Vor dieser Schwelle muß man ein Stück weit fremd bleiben; wenn es an die Toten geht – mögen sie Mishima, Venner oder Beltrame heißen, scheint mir auch heute noch eine Barriere, eine Grenze, etwas Unhintergehbares da zu sein, das sich in der allfälligen Ironie und Unwesentlichkeit sein Heiligtum bewahrt. Wo das Opferblut dampft – das gilt seit Urzeiten – da geschieht etwas Eigentliches.
Vergangenen Mittwoch, ich steckte eigentlich mitten in den Vorbereitungen für unsere Vortragsveranstaltung, stieß ich durch Zufall wieder auf das Gesicht des tschechoslowakischen Märtyrers Jan Palach. “Warum ist so wenig Schicksal in Eurem Blicke?” fragte Nietzsche in seinem Zarathustra – an diese Redewendung mußte ich unweigerlich denken, als ich das Portraitfoto betrachtete. Schicksal in den Augen – besser kann man diese ganz bestimmte Ausstrahlung nicht beschreiben.
Ein schönes Gesicht jedenfalls; eines, das man nicht leichtfertig den Flammen überantwortet. Ich las also nach, versuchte zu verstehen, was diesen Jungen dazu bewogen hatte, sich in jene “Fackel Nr. 1” zu verwandeln, als die er in die Geschichtsbücher eingehen sollte, auf ewig verschmolzen mit dem 16. Januar 1969.
Ich glaube: Wer schreibt, daß Palach mit seiner Tat gegen die Besatzung der Tschechoslowakei durch die Sowjetunion oder gegen die Niederschlagung des Prager Frühlings protestieren sollte, der greift zu kurz, weil er klingt, als würde er aus einem Geschichtsbuch zitieren.
„Angesichts dessen, daß unsere Nationen am Rand der Hoffnungslosigkeit angelangt sind, haben wir uns entschlossen, unserem Protest Ausdruck zu verleihen und das Volk dieses Landes auf folgende Weise wachzurütteln. Unsere Gruppe besteht aus Freiwilligen, die entschlossen sind, sich für unsere Sache zu verbrennen. Ich hatte die Ehre, die Eins zu ziehen…“
Ein menschliches Licht gegen die Hoffnungslosigkeit der Völker – die Zeilen stammen aus Palachs Abschiedsbrief. In der zitierten Übersetzung fand ich sie in einem Artikel der tschechischen Schriftstellerin Libuše Moníková, die ihn in der ZEIT veröffentlichte.
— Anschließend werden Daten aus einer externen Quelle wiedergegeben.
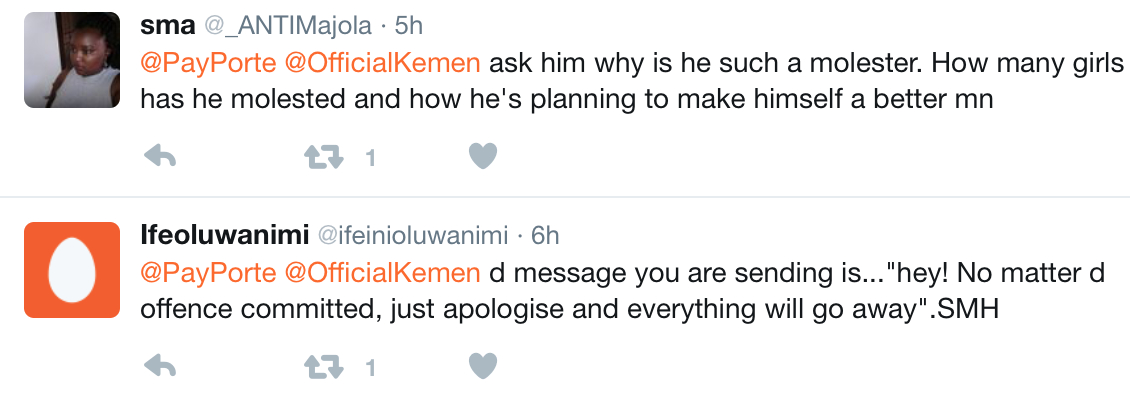
Task: Retweet Ifeoluwanimi's tweet
Action: (x=324, y=367)
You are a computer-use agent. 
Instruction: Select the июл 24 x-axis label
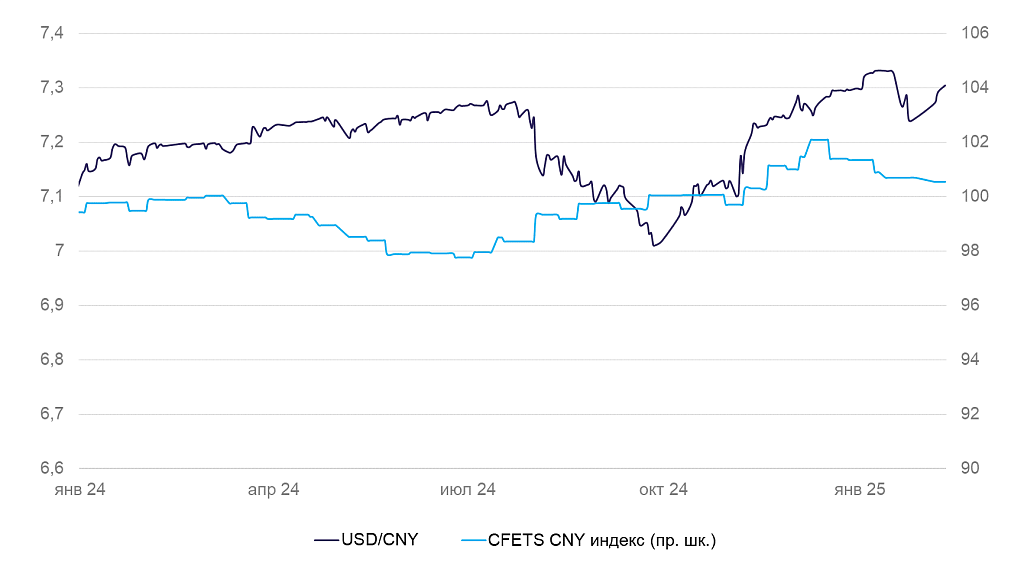(x=468, y=490)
Der Artikel ist inzwischen 25 Jahre alt, Moníková starb im Januar 1998 und Jan Palach erlag seinen Verbrennungen gestern vor 50 Jahren – sein Licht aber leuchtet.
Andrenio
Jan Palach, ja das war ein wirklicher Held! Er ist in Tschechien nicht vergessen.
Warum redet bei uns niemand von Oskar Brüsewitz?